• _db
    3.6k
    Generally, Western philosophy has assumed that living the good life was possible. Aristotle's virtue ethics, Stoicism's virtuous man, Epicureanism's happy man, Kant's dutiful man, Bentham and Mill's "greatest good for the greatest number", Peirce's "brotherhood of love", the various social contract theories, and in general the overall affirmation of life. To these theories, although life may be filled with hardship, it's nevertheless good because good can be done while alive

    But is this the case? Can we actually live a moral life? Is the Good Life even attainable?

    One lesser-known contemporary philosopher who thinks this is not the case is the Argentine philosopher Julio Cabrera. Pulling from Heideggerean ontology, as well as the works of Schopenhauer, Nietzsche (very much so the previous two), Levinas, and several others, Cabrera published a book in which he describes what he calls "negative ethics".

    If Nietzsche asked what would happen if we abandoned ethics, Cabrera asks what would happen if we fully embraced ethics?

    Negative ethics stands in opposition to what he calls "affirmative ethics", of the kind mentioned before. Whereas affirmative ethics asks "how should we live?", negative ethics asks "should we live?". Thus, affirmative ethics are second-order ethics.

**PROVIDED DATA:**
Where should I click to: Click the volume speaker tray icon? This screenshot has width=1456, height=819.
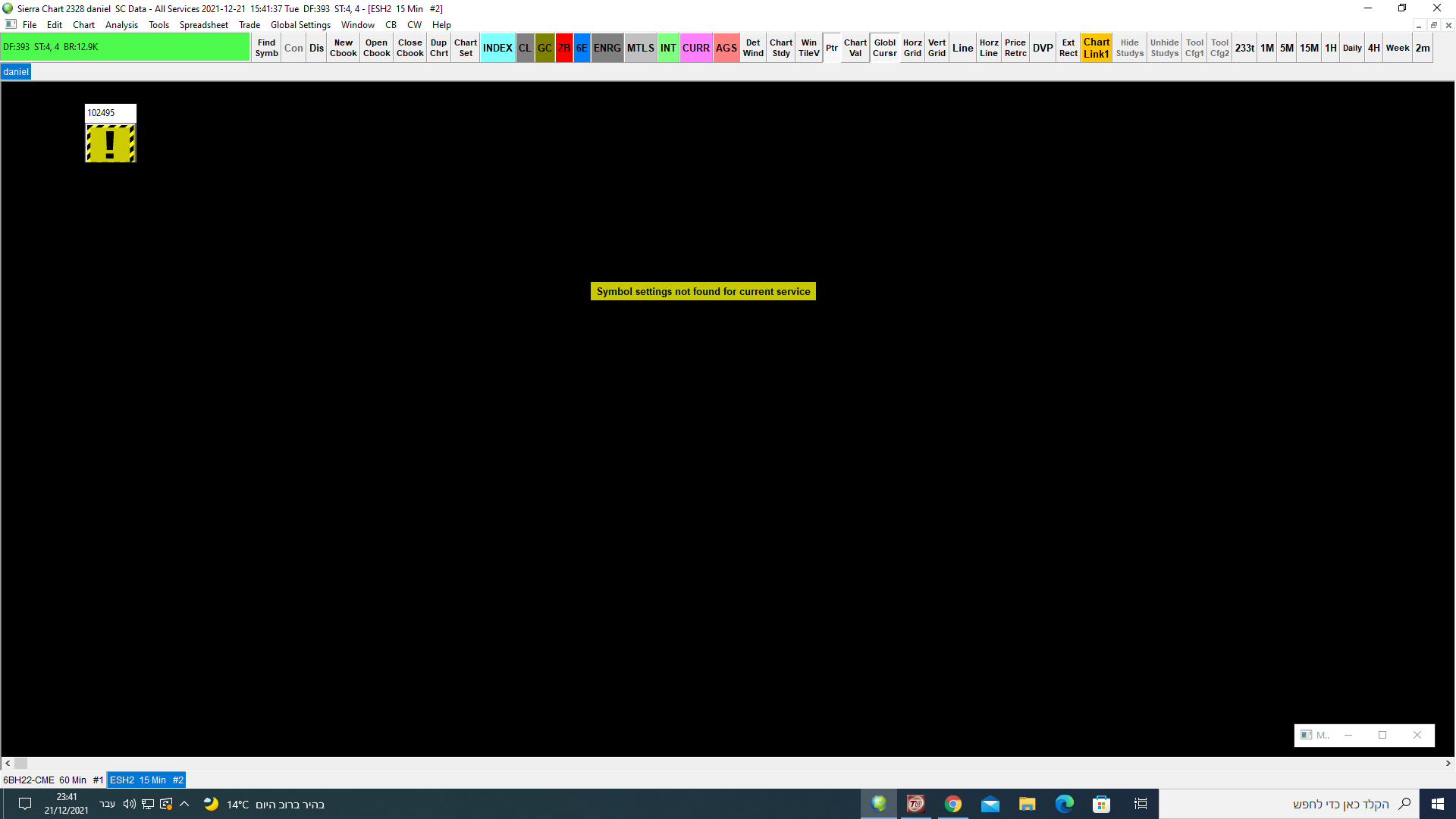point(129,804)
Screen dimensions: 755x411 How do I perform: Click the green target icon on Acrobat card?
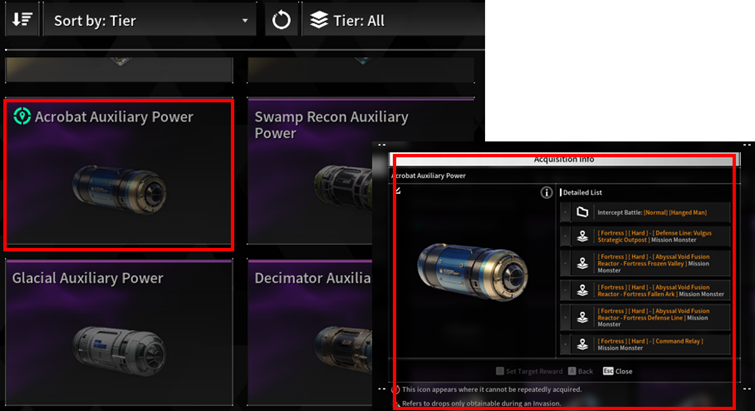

**DIRECTIONS:**
A: In the post on negative ethics, which thinkers does it say Julio Cabrera draws on? List each one named.
B: According to the post on negative ethics, what question does negative ethics ask?
C: Pick up the post on negative ethics after its final sentence and keep it going.
You can set the material aside.

**SOLVED TASKS:**
A: Heidegger (his ontology), Schopenhauer, Nietzsche, and Levinas.

B: It asks "should we live?"

C:
    Cabrera, as might be expected, thinks that to live is inherently problematic. Although he recognizes and agrees with much of the general pessimism and nihilism of his predecessor inspirations (he spends an entire section praising Schopenhauer), he argues that this is not the sole, not even the primary, reason for adopting the stance that life is problematic.

    For Cabrera, there is one overarching concept in ethics, including affirmative ethics, what Cabrera calls the Fundamental Ethical Articulation (FEA): the respect for other's autonomy and the non-manipulation and non-harm of others.

    The issue with affirmative ethics, as Cabrera sees it, is that it generally accepts the FEA but nevertheless ignores it by trying to compromise. Affirmative ethics is largely the act of compromise, and Cabrera criticizes it for not considering why it has to compromise in the first place. Why is it that morality has to compromise? Why is it that we have to compromise on when an abortion is acceptable? Why is it that we have to compromise on our policy towards the environment? Why is that we have to compromise by killing each other in war? Why is it that moral agents have to make unsettling moral choices, such as in the theoretical Trolley problem or the real-life scenario of M.A.D?

    Affirmative morality must do this because it takes life as a good thing.

    But Cabrera argues that this is misguided and quite unethical. The reason we have to make all these compromises and difficult decisions is because life itself is unable to accommodate the ethical. Moral agents are morally disqualified. Every action we do has some impact on other people, either indirectly or directly. The FEA requires us to put others before ourselves, and being creatures who irrationally continue to live, we are unable to fulfill the FEA. Life itself in all its glory, horror, and drama cannot even come close to fulfilling the FEA. It is structurally insufficient.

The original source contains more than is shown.